News Feature | May 2, 2014

2014: The Year mHealth Goes Mainstream?

Katie Wike

By Katie Wike, contributing writer

mHealth Goes Mainstream

According to a new consumer survey, mobile apps are going to become mainstream in 2014, fueled by consumers who want to monitor their health.

"Get Mobile, Get Healthy: The Appification of Health and Fitness," a new report from Mobiquity, reveals this year will be big for mobile healthcare. “A healthier you is just an app away,” begins the introduction to the survey results. “Over the past 12 to 24 months, the ‘quantified self’ movement has taken off with customers eager to learn more about how their lifestyle impacts their well-being. To investigate further, Mobiquity commissioned independent research firm Research Now to survey 1,000 people in the United States who use, or plan to use, mobile apps to track their health and fitness.”

Fierce Mobile Healthcare reports the study found 70 percent of consumers are using health and fitness monitors on a daily basis and 63 percent of them plan to expand that use in the next five years.

“The market outlook and adoption prediction comes as vendors push out new products and healthcare providers deploy innovative mHealth initiatives that promise to cut operation costs and boost healthcare services and treatments,” write Fierce.

Report authors write, “We believe 2014 is the year that mobile health will make the leap from early adopters to mainstream. The writing is on the wall: from early rumors about a native health-tracking app in the next version of Apple’s iPhone operating system to speculation that Apple will finally launch the much-anticipated iWatch, joining Google, Samsung, and Pebble in the race to own the emerging wearables market.”
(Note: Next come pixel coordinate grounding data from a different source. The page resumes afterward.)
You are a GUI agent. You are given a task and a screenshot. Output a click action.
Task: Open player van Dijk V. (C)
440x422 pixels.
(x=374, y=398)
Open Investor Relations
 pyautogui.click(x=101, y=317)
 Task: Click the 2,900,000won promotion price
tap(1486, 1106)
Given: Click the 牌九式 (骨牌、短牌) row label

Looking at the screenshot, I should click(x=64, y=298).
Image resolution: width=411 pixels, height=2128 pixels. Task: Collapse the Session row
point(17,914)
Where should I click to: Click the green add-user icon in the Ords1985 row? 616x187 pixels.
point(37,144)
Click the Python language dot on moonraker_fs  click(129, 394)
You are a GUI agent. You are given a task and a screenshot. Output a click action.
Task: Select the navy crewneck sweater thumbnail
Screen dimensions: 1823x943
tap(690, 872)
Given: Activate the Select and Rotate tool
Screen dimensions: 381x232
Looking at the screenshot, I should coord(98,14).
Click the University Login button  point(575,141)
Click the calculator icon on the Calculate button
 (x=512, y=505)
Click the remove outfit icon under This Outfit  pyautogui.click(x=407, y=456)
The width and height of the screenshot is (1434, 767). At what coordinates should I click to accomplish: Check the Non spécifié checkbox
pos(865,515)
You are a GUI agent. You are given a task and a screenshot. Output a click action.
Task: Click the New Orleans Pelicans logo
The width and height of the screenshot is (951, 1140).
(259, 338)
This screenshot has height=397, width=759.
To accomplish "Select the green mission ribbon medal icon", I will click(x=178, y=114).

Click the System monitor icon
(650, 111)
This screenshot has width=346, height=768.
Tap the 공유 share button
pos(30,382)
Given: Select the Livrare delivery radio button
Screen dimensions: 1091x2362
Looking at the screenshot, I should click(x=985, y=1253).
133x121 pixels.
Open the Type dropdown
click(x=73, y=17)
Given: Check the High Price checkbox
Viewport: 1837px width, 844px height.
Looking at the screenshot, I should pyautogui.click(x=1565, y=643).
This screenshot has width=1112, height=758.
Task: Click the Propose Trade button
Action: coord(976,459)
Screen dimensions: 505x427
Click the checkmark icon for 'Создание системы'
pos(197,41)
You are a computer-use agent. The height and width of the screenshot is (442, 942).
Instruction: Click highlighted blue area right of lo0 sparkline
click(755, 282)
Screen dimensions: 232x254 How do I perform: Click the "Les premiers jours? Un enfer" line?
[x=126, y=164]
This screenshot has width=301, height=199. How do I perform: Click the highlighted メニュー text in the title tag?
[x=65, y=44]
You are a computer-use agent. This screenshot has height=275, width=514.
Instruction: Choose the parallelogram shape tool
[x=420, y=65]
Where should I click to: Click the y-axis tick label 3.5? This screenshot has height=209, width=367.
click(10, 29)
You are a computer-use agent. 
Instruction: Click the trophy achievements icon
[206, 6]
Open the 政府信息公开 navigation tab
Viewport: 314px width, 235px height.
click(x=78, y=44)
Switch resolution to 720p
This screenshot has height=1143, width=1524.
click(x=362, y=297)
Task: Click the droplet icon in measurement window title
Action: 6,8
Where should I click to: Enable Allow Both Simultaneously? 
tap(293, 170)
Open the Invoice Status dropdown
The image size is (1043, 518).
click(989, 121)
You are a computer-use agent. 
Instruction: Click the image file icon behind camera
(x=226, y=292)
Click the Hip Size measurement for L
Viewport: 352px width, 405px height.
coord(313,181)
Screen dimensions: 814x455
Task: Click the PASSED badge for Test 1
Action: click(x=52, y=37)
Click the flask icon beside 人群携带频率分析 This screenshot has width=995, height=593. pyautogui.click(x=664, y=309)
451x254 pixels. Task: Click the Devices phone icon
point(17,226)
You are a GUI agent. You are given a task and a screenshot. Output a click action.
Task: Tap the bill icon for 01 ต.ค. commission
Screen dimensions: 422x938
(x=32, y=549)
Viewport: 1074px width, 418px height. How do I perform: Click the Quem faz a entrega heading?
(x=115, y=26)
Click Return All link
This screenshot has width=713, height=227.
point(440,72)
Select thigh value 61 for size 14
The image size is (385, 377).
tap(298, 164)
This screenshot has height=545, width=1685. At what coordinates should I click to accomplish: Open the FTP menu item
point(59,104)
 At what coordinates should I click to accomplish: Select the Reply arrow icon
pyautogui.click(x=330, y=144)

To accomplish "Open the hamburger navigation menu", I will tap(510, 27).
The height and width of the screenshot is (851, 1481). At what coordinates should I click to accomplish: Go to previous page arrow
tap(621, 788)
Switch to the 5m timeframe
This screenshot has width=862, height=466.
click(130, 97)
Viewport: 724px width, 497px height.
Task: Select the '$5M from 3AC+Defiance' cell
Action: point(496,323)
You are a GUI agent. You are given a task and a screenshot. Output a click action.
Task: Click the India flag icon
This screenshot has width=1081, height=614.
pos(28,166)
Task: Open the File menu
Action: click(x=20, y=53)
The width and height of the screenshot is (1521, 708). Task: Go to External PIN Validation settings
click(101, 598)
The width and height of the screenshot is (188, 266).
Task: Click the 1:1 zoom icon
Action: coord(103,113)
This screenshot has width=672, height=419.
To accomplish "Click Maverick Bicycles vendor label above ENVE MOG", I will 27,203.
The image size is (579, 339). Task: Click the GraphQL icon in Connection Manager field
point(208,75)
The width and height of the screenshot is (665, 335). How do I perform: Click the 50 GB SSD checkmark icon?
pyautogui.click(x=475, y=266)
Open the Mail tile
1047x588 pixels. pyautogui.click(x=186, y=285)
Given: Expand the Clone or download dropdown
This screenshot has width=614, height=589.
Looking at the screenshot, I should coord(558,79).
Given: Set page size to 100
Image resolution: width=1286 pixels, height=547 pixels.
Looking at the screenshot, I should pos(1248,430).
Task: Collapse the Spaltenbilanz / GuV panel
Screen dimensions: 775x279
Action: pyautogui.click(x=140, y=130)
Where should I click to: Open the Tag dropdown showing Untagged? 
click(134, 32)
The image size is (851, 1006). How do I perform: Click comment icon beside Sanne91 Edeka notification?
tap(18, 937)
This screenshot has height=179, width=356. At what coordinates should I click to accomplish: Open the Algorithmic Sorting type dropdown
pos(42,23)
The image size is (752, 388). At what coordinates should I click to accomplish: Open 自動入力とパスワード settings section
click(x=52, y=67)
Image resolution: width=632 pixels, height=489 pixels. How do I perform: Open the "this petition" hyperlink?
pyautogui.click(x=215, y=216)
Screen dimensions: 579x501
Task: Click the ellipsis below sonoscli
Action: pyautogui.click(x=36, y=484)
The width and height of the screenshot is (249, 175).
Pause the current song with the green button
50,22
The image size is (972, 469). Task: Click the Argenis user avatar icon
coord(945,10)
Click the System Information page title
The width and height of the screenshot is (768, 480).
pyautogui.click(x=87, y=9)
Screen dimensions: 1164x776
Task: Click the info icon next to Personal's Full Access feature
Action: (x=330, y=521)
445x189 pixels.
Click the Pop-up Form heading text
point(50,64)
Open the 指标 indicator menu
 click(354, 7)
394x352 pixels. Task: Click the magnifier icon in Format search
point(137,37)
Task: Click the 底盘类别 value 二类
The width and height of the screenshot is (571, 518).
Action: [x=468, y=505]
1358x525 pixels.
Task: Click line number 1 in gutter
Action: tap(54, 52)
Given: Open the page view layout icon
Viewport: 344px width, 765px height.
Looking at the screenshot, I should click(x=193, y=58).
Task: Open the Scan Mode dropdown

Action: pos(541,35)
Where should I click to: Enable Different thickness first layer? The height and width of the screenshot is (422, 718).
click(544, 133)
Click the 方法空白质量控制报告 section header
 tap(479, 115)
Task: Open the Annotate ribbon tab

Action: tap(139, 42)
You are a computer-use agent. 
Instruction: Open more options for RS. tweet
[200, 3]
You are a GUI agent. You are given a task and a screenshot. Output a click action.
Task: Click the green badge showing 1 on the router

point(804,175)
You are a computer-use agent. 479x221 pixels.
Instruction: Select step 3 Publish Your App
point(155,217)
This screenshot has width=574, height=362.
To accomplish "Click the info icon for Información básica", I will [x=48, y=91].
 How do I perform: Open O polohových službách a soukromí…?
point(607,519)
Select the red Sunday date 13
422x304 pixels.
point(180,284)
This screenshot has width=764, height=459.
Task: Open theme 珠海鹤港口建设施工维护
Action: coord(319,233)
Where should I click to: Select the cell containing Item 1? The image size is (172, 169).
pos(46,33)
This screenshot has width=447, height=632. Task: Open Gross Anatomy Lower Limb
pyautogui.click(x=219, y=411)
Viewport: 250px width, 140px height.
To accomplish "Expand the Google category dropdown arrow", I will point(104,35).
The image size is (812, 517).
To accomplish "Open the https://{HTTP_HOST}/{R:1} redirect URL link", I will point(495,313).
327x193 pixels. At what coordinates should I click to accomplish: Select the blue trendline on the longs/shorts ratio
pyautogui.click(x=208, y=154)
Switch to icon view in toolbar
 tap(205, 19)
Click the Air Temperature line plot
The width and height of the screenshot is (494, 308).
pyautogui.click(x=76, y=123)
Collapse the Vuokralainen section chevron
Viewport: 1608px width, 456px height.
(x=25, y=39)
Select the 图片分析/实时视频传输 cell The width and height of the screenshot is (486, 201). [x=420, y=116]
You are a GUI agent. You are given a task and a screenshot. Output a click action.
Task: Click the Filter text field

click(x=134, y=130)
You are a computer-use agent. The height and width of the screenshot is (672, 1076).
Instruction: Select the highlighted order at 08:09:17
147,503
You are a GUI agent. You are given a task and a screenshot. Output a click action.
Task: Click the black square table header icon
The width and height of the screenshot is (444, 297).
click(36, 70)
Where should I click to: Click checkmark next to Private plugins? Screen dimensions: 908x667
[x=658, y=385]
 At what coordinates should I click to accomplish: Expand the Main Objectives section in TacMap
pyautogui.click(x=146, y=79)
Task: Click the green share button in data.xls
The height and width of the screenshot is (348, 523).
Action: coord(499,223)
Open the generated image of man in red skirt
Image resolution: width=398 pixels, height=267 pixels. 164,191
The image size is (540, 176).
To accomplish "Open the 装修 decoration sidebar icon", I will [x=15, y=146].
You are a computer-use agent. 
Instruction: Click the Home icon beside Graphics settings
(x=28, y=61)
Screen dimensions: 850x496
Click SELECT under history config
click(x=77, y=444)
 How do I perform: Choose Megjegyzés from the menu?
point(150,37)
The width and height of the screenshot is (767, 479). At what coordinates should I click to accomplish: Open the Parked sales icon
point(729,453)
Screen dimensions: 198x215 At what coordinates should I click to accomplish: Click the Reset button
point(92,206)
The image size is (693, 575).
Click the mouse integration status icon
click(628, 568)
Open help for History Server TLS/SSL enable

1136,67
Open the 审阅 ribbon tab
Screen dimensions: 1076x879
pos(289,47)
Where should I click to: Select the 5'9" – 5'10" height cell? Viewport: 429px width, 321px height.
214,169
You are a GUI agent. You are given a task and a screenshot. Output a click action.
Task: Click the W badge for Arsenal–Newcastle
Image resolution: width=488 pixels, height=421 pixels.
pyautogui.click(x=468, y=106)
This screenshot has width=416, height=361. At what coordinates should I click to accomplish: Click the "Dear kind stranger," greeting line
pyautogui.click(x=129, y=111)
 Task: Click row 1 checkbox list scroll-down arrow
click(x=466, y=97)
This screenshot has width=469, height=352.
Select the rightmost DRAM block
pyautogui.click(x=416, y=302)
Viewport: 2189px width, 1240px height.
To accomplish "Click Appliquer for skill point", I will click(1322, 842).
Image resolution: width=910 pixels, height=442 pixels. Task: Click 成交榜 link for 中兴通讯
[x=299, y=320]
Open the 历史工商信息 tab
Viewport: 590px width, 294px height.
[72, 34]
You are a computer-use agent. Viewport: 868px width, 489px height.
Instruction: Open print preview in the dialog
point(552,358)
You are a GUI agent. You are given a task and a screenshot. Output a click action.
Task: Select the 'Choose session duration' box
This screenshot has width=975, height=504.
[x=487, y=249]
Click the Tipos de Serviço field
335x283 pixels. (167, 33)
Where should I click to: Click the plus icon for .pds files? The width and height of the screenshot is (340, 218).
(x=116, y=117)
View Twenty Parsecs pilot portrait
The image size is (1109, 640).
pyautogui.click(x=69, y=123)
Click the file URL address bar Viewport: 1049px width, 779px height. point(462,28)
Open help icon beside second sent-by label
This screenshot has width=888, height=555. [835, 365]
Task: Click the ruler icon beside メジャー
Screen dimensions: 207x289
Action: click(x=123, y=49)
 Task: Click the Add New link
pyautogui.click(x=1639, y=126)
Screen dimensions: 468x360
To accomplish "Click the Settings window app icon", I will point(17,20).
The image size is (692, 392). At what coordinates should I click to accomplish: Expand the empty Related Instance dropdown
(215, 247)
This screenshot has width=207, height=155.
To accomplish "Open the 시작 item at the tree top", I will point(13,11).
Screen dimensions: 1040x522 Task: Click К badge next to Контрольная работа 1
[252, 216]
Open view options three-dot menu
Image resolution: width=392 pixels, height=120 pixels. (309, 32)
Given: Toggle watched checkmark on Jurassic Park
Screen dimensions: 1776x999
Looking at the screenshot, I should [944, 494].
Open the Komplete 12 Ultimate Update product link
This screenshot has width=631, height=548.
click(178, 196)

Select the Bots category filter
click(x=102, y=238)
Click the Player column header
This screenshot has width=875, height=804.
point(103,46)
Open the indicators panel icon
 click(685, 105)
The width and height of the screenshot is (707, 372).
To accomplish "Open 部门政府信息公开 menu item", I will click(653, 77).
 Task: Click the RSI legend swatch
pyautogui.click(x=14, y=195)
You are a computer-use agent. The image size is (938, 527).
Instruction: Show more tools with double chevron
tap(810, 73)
Additional findings include:

  • The most popular uses for mobile health and fitness apps are tracking calorie intake and monitoring weight and physical activities. The main perceived benefits of using apps: tracking goals, becoming aware of health issues and motivation.
  • One in three people have stopped turning on a health and fitness app after having used it for some time. The top excuse? “I forget to use it.”
  • Sixty-nine percent say that tracking their health and fitness with their smartphone is or will become more important than using their phone for social networking. Thirty percent even said it was more important than making or receiving phone calls.
  • More than half — 53 percent — of those surveyed discovered that they consumed more calories than they thought after they recorded intake with their health and fitness apps.
  • Twenty-three percent found they took fewer steps than they thought.
  • Sixty percent of health and fitness apps users have not shared their progress, achievements or discoveries with a health professional. The majority claim they never thought about it.
  • Eleven percent thought their doctors wouldn’t take them seriously. But one in three said they’d be more likely to use apps to track their health and fitness if their doctor actually recommended it.

“It may be a while before we are all sporting a smartwatch, but already wearable health and fitness tracking devices are becoming popular.” says the report, “It won’t be long before apps paired with wearables become increasingly mainstream, providing further insights into the quantified self and creating opportunities to impact behavior change.”